The thing is, Mulligan is musing a few days later as he cooks breakfast for him and his new sort-of tenant, the thing is that Alex and Laurens, they're birds of a feather. Lafayette’s got a fire of his own that sent him crackling off like gunpowder to come join somebody else’s war on the other side of the sea, but he’s not a fighter in the same way. Mulligan’s seen him laughing with a mouthful of blood more times than he’d like, but Lafayette’s an idealist, an optimist. He fights because he wants the world to be right and he’s willing to deal with the mess that comes along the way.

Laurens and Alex, they fight for their beliefs too, but they’d also just as easily knock a guy’s teeth out or deliberately provoke him to try the same on them just to show the world that they can.  


Maybe he’s got the same kind of problem but mirror-image flipped. The other two are small in stature, still so young and lacking the solidity of adulthood. Alex is a poor immigrant bastard with a million things to prove. And Laurens - well. Laurens has never said as much to him, but Mulligan knows a bit about reading between the lines and he’s never seen Laurens so much as glance at a pretty serving-girl. Not that it bothers him, really, Laurens is a good kid anyway and there's far worse things he could be. But he knows how the world works. The two of them would be at the mercy of wolves, except they apparently decided _fuck that_ and turned predator so nobody could make them prey.

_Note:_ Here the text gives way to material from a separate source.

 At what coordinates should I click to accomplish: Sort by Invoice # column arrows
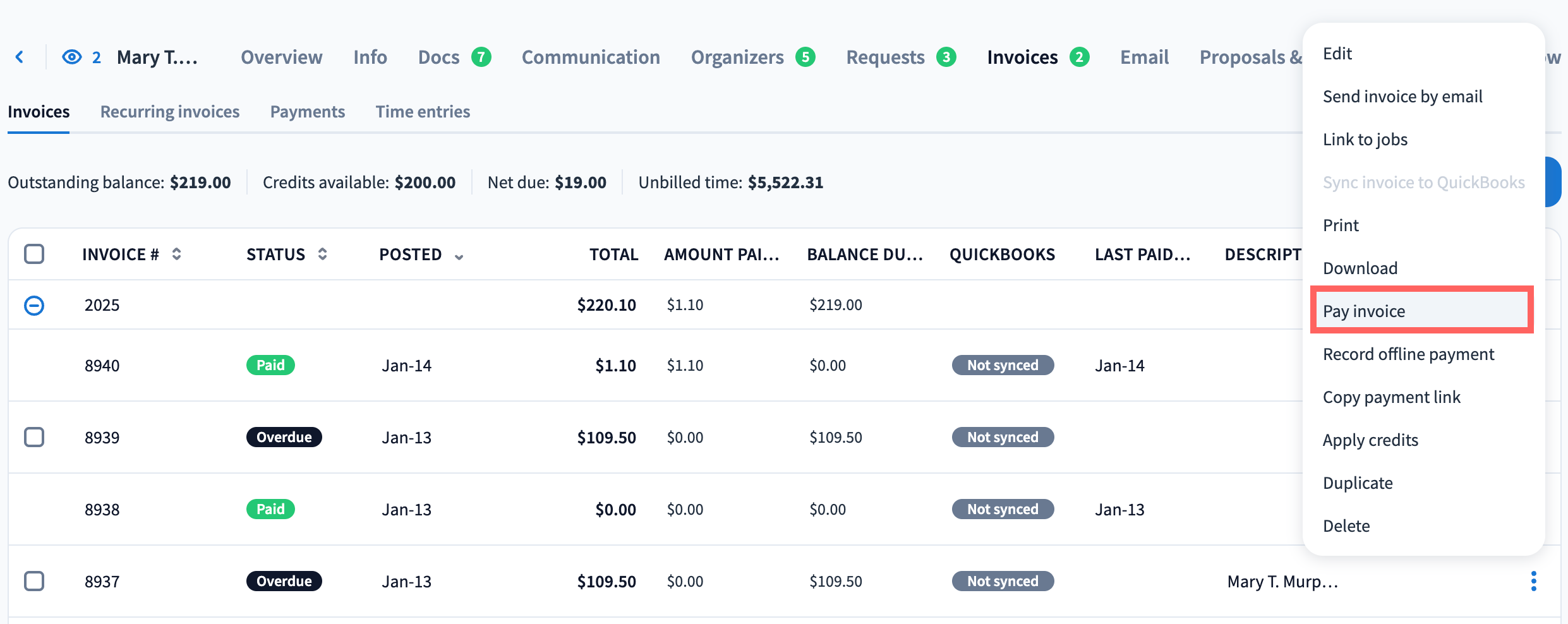click(x=177, y=254)
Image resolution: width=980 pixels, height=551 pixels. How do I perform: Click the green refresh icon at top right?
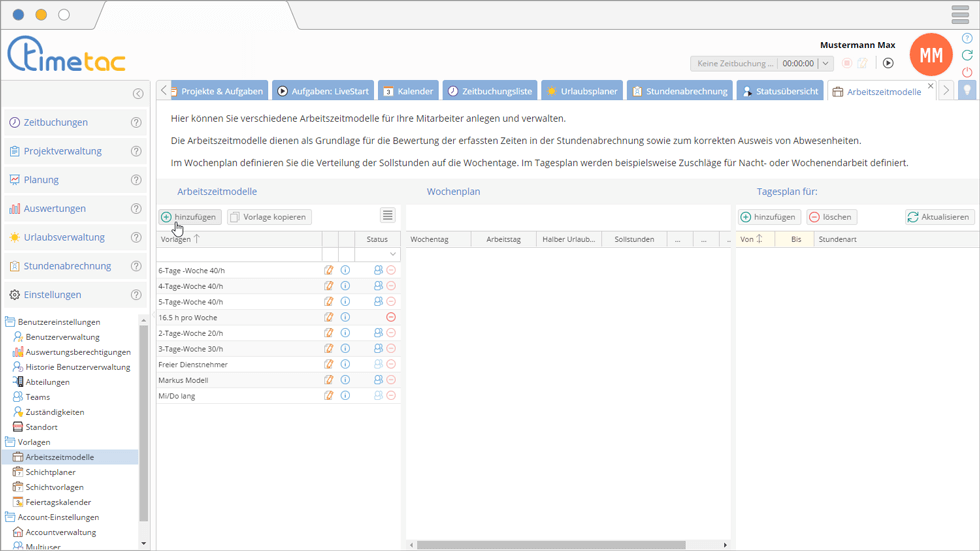pyautogui.click(x=967, y=55)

Mulligan is a big guy, has always been a big guy. Mulligan knows if he jumped into fights as often as those two then he’d win every one, because he used to do that back when he was more like Laurens and thought the best way to make an impact on the world was with a fist. No arrogance, but when Mulligan does weigh in, he weighs in hard and ruthless.

He doesn’t want to be that guy all the time. He doesn’t want to be the guy who people are scared to meet in a dark alley. That doesn't mean he’s soft.

“I ever tell you about when I decided to stop getting into so many fights?”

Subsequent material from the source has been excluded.